■ Activity list
(A) Render this sentence from the terahertz waves text in Spanish: "Even the most advanced electronic circuits, in fact, are often too lossy at those high frequencies."
(B) Pick up the text about terahertz waves and the ELEPHANT project after its final sentence and keep writing it.

In our daily life we constantly rely on something that we cannot even see: electromagnetic waves. Those waves are what allows us, for example, to communicate with each other and access the internet on our portable devices, without any wires. In particular, there is a certain portion of those waves that offers a strong potential for many critical applications, such as next-generation wireless communications, sensing, security, medical imaging, and more. Those are the so called terahertz (THz) waves, meaning that these waves oscillate as fast as one thousand billions times per second. For example, terahertz is used in the body scanners at some airport security checks as an alternative to manually scanning travelers. In medicine, these beams could monitor the healing of complicated burns under bandage layers, without having to remove them frequently and damaging the tissue in the process. Terahertz radiation would also make it easier to distinguish tumors from healthy tissue during surgery or early cancer detection.
As important as these waves are, they are also very difficult to transport, propagate and elaborate. Even the most advanced electronic circuits, in fact, are often too lossy at those high frequencies. This limits their performance to efficiency levels that are too low for many practical applications, such as efficient steering of wireless links needed in next generation communication networks. Therefore, the potential of THz waves remains mostly untapped, and much more could be possible than what we can harness with today's technology.
The ELEPHANT project directly targets this problem: by combining the best of four worlds - namely the fastest electronics, photonics, plasmonics and antennas - it aims to create a novel enabling technology for flexible, high-fidelity and low-loss THz signal processing.

■ Data shown
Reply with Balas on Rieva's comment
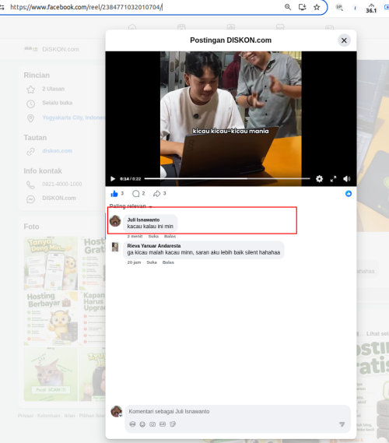(x=168, y=262)
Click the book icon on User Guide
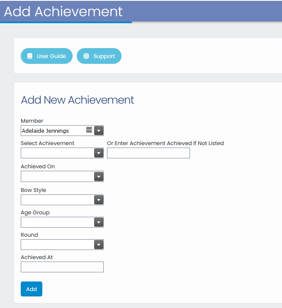 pyautogui.click(x=30, y=56)
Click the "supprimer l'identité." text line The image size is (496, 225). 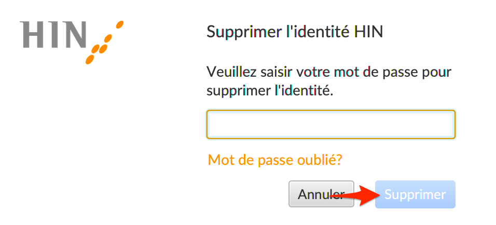click(x=270, y=91)
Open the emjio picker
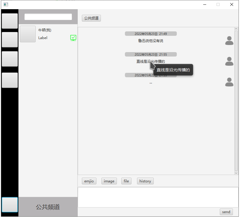This screenshot has width=240, height=217. (x=89, y=181)
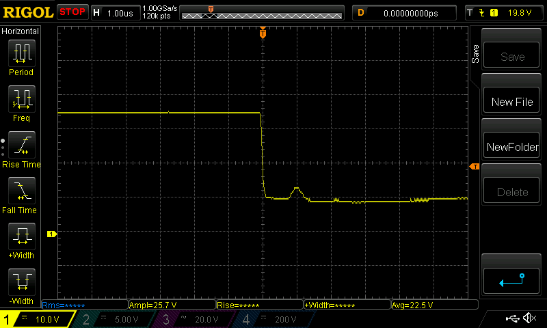Screen dimensions: 547x328
Task: Choose the Rise Time measurement icon
Action: [21, 146]
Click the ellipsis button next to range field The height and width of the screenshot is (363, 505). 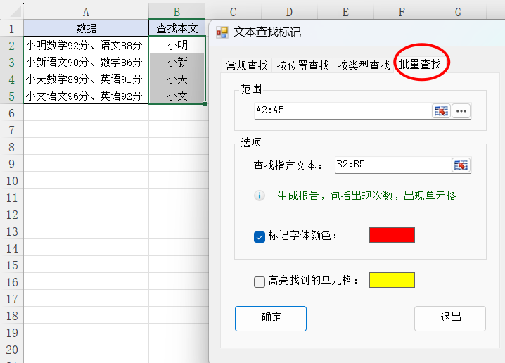coord(461,110)
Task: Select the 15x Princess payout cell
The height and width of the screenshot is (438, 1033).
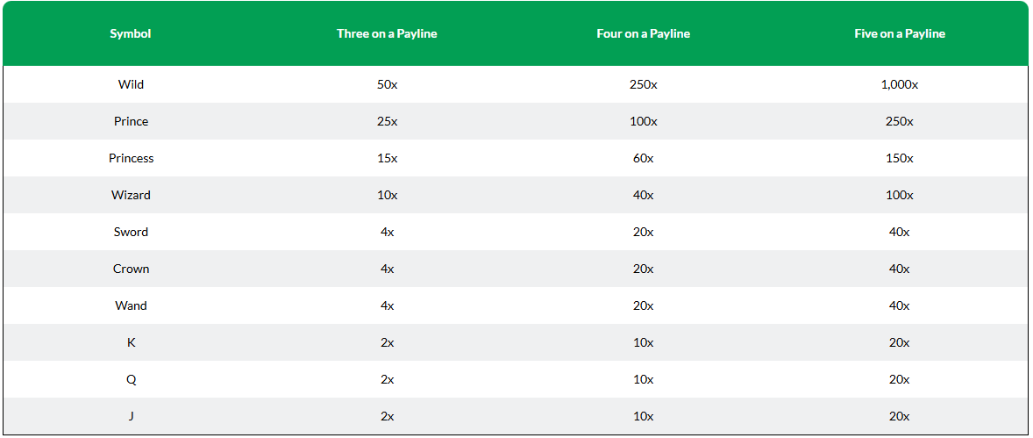Action: (x=387, y=158)
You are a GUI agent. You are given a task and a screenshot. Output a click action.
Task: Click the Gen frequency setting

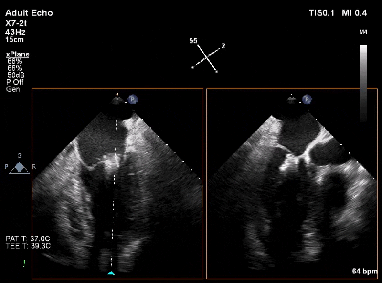(13, 89)
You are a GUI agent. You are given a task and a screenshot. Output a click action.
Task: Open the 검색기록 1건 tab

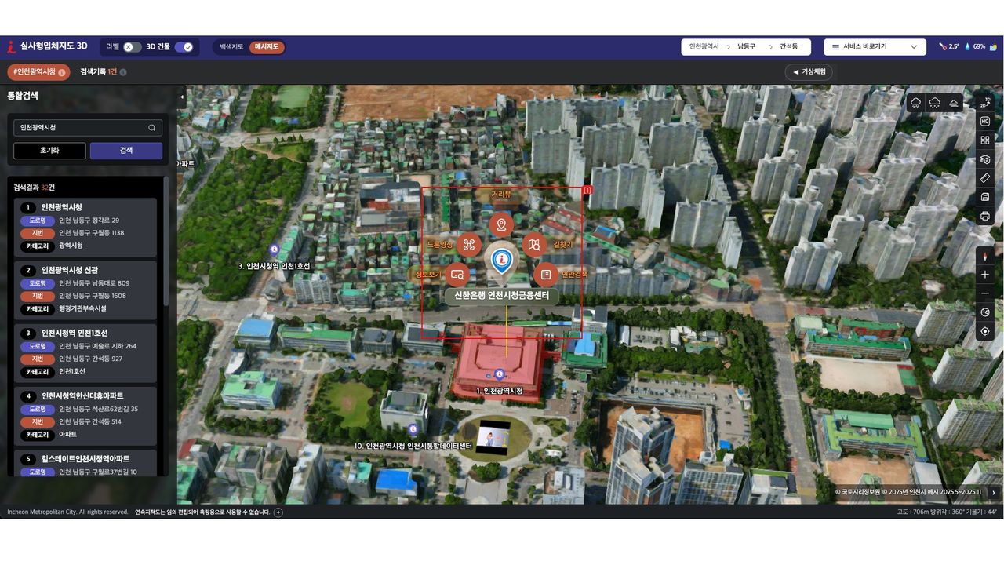102,72
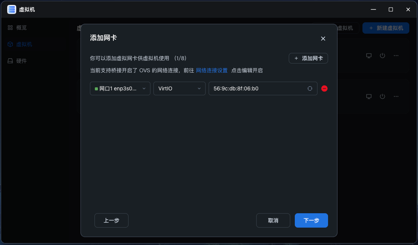Open the VirtIO adapter model dropdown
418x245 pixels.
[x=179, y=88]
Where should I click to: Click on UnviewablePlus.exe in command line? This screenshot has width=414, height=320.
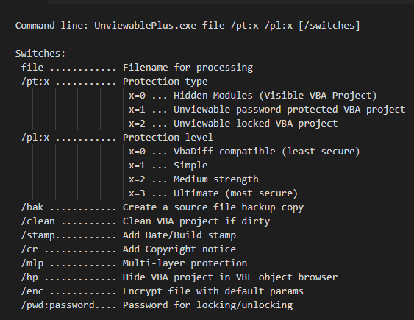pyautogui.click(x=145, y=26)
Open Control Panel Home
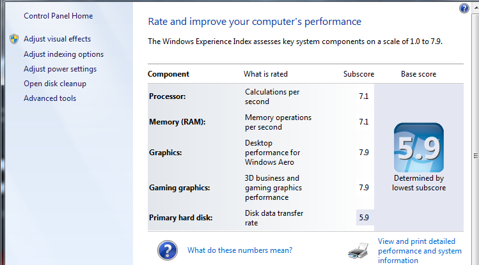This screenshot has height=265, width=479. 58,16
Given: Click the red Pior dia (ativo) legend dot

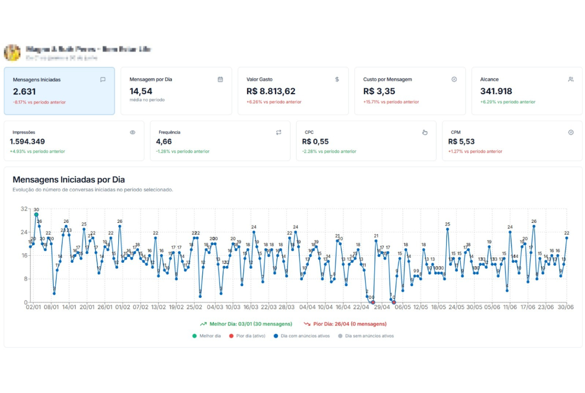Looking at the screenshot, I should click(x=231, y=336).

■ Answer section
(A) De hecho, incluso los circuitos electrónicos más avanzados suelen presentar demasiadas pérdidas a esas frecuencias tan altas.

(B)
To achieve that, the key idea is to convert the THz waves (and the information carried by them) to a physical domain where they can be transported and processed with negligible loss: the optical domain. There, very compact "light circuits" can flexibly process those signals without damping their intensity and with extremely broad bandwidth - a feat that would be impossible with traditional electrical circuits. The key problems to solve are: 1. how to to convert these THz signals to the optical domain and back efficiently and with high fidelity, and 2. to build flexible light circuits that are fast enough to process THz waves.
ELEPHANT aims to build such a "light processor" with basic functional blocks (much like lego blocks), in which we want to solve the challenge of THz signal processing by creating a novel integrated platform that allows to convert THz signals to the optical domain efficiently and with high fidelity, and to process them using a low-loss photonic processing core with THz bandwidth. This is a promising path, but requires key "building blocks" that are still largely unavailable today.
In fact, while some of today's photonics blocks offer promising features - some of them discovered by the PI and his team - much work is still needed to make them suitable to deal with these weak and sensitive THz signals.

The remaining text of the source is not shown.